One of the team members, Andrew Westerman (Emmanuel Church, Durham and Kairos UK Ltd) served the Team as facilitator, a skill in which he is highly gifted. There were several stages.
Following an extended time of prayer Andrew invited us to dream. What would we like to see? What words came to mind that needed discussion?
This process of ‘blue-sky’ thinking, not feeling trapped by pre-supposition, is a valuable part of getting a group to work together. We had already established some ground rules for our time – another important part of the process – where we agreed such ‘rules’ as ‘Accept everything (ie suggestions) discuss nothing (at that stage)’. This gives security that what I have to offer is valid alongside thoughts of my colleagues. Another: ‘Headlines only’; this was not the time for long-winded explanation.

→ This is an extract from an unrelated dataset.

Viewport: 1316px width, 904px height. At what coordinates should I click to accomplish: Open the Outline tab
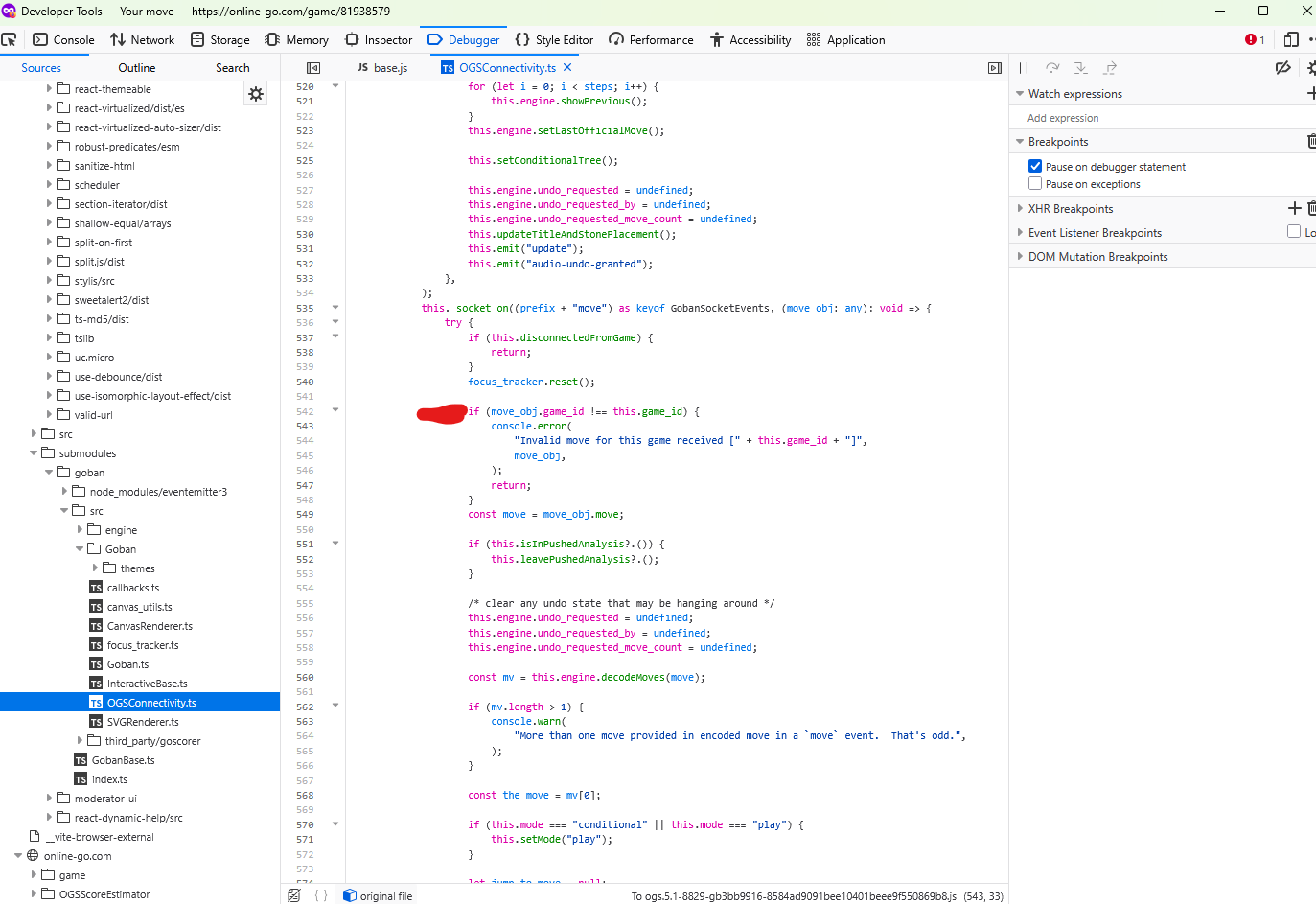137,68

Andrew recorded each suggestion on a Post-it. These were then analysed by him and two main topics were identified for further discussion.
2. World café
To facilitate discussion we were divided into two groups. Each group was given one topic to begin, and then changed places to discuss the second topic. This took place around tables with ‘write on’ table cloths so that each person could record his or her contribution in a coloured pen. (One person remained at each table for both discussion periods to help continuity.)
At the end of the second round-table discussions the groups were asked to highlight the key features that arose from the notes on the cloths. These were used to guide part 3 of the process.
Andrew had taken the ‘dream’ topics and grouped them in categories, each to be placed on a row under the timeline: Core Team, Communication, Training etc. At this point each ‘dream’ was discussed more fully. Was it relevant? Should it be carried out? When and how? Who should be taking the lead for putting it into action?
4. Capturing the action Plan
During this process various flip charts were used as appropriate. Photos were taken of each stage. As a result all had been recorded and, after the team dispersed, it was possible to lay out the action plan on a spreadsheet, which will be used as the basis for monitoring progress in the months ahead.
The whole process was both stimulating and enjoyable – as well as being productive! In the next blog I will revert to my earlier intention of addressing some of the practicalities associated with carrying out facilitation, some of which have been demonstrated above.